Where a line of the records contains the word "back", show that line.

-------------------------

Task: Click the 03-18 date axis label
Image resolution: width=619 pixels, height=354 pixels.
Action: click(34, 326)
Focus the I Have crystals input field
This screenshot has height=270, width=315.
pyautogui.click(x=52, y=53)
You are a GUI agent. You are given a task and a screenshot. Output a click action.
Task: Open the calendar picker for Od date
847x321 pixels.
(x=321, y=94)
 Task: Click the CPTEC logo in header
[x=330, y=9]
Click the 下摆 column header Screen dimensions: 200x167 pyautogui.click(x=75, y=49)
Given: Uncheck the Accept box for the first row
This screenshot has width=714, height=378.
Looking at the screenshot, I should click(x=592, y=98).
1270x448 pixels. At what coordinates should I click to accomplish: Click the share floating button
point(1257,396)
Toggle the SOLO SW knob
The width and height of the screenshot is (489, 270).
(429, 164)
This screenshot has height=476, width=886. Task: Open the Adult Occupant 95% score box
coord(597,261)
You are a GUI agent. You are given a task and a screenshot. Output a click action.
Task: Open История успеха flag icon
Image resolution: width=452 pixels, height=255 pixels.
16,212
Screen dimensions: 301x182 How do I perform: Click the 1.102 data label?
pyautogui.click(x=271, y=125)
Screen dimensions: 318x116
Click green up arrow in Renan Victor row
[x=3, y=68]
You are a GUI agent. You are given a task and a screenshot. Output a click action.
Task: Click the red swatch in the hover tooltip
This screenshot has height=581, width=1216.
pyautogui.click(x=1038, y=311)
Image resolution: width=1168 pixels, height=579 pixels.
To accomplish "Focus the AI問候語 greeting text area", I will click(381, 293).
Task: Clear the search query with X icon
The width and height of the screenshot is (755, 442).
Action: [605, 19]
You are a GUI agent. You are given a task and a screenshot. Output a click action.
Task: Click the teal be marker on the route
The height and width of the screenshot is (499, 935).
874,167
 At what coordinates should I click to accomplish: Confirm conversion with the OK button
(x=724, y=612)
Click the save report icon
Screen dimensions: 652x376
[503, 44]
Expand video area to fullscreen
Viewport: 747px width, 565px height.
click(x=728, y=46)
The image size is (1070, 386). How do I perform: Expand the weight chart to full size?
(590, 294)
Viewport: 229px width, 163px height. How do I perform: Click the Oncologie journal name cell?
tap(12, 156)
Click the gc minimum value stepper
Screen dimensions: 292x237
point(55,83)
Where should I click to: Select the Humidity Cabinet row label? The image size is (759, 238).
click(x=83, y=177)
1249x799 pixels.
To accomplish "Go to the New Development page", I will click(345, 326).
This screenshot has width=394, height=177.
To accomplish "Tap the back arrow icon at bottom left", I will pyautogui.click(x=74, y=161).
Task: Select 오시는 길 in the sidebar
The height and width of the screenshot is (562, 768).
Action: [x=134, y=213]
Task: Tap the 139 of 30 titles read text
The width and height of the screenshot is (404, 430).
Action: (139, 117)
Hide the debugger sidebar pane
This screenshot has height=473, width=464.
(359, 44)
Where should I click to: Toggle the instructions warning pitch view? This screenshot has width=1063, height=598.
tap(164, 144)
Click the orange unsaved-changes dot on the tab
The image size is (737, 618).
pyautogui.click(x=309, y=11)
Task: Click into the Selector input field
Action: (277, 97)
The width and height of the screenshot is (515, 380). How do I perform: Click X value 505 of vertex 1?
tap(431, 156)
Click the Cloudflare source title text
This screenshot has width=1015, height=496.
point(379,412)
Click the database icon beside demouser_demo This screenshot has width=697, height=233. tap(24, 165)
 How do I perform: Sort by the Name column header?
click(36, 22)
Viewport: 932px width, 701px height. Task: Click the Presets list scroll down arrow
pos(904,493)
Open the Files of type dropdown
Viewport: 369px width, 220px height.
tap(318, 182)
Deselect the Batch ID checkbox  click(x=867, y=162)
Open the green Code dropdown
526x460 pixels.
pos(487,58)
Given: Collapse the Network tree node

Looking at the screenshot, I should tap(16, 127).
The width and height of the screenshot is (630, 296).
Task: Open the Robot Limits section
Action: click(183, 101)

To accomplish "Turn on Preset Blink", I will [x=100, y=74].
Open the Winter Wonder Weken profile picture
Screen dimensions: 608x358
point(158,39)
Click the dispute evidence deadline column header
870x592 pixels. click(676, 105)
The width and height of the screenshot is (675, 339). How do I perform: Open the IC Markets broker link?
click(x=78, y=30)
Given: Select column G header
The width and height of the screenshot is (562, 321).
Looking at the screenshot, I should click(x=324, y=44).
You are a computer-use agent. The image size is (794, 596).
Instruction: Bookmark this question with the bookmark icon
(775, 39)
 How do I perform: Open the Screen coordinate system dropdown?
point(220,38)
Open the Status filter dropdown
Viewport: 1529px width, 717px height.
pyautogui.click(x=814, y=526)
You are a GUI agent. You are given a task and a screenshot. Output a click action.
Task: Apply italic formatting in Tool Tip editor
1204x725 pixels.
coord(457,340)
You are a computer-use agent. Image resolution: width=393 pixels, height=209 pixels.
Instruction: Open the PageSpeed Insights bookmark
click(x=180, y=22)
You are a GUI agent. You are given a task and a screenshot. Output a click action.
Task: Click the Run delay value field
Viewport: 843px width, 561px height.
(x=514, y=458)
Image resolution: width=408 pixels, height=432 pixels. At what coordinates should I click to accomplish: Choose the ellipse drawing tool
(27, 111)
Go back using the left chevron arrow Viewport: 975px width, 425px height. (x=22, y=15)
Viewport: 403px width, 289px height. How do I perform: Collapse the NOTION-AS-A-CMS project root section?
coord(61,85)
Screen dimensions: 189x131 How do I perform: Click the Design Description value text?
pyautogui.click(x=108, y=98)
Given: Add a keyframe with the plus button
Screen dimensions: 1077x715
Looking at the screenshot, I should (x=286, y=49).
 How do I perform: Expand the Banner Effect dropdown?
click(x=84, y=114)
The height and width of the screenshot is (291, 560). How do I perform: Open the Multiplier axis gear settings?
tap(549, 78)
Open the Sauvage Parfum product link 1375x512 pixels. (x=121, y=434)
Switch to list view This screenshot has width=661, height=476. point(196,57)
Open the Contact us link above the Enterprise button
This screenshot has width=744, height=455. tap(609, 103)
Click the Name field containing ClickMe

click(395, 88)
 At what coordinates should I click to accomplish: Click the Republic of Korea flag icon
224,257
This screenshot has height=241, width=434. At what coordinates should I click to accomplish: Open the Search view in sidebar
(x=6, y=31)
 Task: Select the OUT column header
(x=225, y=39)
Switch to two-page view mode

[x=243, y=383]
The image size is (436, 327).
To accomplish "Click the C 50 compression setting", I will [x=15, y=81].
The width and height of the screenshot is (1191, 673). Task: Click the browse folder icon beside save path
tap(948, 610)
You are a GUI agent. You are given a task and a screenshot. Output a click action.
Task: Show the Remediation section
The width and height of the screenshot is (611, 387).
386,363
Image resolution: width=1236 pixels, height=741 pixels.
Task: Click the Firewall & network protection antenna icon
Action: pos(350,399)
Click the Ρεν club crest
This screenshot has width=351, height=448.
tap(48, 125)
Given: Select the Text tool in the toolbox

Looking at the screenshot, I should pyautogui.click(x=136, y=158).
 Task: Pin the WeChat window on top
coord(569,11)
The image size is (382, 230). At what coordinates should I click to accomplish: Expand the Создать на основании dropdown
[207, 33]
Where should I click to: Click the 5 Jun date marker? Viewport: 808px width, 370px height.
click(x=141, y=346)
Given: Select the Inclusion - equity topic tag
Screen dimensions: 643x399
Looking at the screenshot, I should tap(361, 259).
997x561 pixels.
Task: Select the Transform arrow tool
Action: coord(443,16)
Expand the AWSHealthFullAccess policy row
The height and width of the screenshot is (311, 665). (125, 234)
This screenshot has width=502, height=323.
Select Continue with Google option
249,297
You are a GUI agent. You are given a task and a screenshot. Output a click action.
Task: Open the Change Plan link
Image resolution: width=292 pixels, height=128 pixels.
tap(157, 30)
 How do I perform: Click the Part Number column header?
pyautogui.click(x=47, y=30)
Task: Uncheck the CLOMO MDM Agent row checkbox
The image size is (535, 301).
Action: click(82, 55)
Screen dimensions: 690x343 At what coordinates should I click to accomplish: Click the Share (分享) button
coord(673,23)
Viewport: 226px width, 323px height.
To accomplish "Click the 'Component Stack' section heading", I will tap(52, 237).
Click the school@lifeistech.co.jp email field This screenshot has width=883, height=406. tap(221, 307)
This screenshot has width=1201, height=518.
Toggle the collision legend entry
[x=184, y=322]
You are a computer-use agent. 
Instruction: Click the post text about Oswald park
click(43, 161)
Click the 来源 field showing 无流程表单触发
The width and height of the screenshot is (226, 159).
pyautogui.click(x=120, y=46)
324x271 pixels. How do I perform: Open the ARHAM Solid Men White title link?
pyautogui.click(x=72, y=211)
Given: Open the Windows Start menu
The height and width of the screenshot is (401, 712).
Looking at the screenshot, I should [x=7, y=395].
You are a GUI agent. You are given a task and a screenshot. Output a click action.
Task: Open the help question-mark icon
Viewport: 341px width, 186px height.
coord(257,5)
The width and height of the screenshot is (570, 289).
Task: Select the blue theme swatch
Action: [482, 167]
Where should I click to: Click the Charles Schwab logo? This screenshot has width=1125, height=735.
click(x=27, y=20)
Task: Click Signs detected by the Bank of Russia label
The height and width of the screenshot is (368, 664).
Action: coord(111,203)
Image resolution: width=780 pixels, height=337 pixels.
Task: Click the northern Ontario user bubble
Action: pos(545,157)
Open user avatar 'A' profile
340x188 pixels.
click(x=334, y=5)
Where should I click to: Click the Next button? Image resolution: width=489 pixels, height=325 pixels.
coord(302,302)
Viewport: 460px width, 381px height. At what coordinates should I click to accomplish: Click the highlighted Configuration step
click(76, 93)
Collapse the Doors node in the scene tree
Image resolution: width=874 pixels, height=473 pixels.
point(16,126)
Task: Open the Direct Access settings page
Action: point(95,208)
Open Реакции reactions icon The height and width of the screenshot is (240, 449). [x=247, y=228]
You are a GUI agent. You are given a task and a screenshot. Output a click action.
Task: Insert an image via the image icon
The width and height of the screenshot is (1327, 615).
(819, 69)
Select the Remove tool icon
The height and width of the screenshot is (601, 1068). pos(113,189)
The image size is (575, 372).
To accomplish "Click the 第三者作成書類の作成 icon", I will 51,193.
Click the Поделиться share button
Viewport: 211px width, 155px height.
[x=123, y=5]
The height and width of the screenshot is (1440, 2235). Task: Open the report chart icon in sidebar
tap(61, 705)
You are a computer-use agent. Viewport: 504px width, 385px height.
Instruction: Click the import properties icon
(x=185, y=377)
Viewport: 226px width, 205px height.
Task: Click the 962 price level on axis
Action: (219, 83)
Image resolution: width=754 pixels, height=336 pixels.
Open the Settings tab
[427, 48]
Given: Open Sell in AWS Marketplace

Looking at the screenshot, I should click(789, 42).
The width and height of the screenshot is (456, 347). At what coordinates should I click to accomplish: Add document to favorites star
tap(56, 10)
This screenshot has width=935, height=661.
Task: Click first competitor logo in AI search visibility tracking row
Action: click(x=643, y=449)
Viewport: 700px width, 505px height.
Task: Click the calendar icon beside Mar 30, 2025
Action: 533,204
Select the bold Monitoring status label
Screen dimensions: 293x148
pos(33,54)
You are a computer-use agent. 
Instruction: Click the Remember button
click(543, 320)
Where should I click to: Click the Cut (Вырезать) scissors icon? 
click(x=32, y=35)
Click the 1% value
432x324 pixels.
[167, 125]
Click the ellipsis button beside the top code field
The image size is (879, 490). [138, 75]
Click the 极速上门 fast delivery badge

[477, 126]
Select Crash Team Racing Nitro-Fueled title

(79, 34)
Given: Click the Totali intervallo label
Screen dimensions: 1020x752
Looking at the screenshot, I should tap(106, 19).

-------------------------

TASK RESPONSE =>
To accomplish "Tap the back arrow icon at bottom left", I will pyautogui.click(x=74, y=161).
Go back using the left chevron arrow Viewport: 975px width, 425px height. (x=22, y=15)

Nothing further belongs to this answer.